**TASK GOAL:** Of the lines below, reproduce exactly those from the line containing "Внеклассная работа (451, 345)" to the end, including both the first and the last.

INPUT START

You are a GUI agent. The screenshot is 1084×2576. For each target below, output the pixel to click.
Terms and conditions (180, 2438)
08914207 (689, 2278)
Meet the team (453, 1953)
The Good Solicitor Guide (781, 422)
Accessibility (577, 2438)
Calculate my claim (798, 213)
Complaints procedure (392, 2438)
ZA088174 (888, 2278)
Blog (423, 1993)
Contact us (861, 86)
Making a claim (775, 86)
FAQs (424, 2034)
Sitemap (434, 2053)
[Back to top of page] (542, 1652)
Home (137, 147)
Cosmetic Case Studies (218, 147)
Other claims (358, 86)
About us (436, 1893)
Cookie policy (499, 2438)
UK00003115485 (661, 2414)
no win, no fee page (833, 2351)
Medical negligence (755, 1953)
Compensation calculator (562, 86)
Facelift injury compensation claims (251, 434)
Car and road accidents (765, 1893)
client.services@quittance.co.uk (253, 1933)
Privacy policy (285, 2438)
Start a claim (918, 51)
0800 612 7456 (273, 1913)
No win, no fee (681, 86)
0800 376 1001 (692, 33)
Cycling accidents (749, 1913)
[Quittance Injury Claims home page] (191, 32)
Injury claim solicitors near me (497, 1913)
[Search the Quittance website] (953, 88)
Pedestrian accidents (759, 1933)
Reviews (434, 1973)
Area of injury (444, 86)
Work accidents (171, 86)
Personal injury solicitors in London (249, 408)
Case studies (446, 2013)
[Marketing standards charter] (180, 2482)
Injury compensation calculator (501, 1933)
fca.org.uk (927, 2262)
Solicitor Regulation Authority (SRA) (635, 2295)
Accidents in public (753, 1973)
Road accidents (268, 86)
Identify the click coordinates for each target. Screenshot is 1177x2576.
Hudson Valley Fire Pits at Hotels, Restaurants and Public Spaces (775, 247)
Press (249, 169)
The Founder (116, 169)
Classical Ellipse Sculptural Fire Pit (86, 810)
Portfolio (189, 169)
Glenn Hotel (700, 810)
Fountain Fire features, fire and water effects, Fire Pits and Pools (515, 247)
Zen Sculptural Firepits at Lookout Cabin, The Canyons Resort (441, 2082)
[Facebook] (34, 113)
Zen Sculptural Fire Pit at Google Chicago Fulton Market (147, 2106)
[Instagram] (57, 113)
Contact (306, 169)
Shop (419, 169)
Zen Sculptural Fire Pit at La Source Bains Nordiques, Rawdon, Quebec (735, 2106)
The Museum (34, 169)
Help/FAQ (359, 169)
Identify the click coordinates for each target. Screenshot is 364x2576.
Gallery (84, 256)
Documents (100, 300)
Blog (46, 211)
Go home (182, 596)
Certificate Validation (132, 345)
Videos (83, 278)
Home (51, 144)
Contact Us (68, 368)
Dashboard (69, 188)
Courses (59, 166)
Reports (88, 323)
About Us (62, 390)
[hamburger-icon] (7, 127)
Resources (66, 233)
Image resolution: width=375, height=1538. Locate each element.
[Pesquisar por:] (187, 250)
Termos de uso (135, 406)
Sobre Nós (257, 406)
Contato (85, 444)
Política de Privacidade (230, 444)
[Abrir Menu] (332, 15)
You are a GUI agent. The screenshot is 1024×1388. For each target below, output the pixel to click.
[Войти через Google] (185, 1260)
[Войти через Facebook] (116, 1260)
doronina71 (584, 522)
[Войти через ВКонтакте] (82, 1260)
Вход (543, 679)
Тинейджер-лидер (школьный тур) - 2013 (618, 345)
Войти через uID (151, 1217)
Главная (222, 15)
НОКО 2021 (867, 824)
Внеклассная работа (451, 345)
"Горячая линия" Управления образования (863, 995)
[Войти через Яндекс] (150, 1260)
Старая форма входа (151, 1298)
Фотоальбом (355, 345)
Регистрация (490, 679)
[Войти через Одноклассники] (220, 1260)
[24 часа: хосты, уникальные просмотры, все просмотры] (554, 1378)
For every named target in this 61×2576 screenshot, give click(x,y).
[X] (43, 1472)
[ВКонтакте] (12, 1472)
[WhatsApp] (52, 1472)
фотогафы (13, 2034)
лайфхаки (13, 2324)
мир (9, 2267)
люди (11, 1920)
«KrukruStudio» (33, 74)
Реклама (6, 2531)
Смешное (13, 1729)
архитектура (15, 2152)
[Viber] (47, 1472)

INPUT END

**RESULT:**
Внеклассная работа (451, 345)
"Горячая линия" Управления образования (863, 995)
[Войти через Яндекс] (150, 1260)
Старая форма входа (151, 1298)
Фотоальбом (355, 345)
Регистрация (490, 679)
[Войти через Одноклассники] (220, 1260)
[24 часа: хосты, уникальные просмотры, все просмотры] (554, 1378)
For every named target in this 61×2576 screenshot, give click(x,y).
[X] (43, 1472)
[ВКонтакте] (12, 1472)
[WhatsApp] (52, 1472)
фотогафы (13, 2034)
лайфхаки (13, 2324)
мир (9, 2267)
люди (11, 1920)
«KrukruStudio» (33, 74)
Реклама (6, 2531)
Смешное (13, 1729)
архитектура (15, 2152)
[Viber] (47, 1472)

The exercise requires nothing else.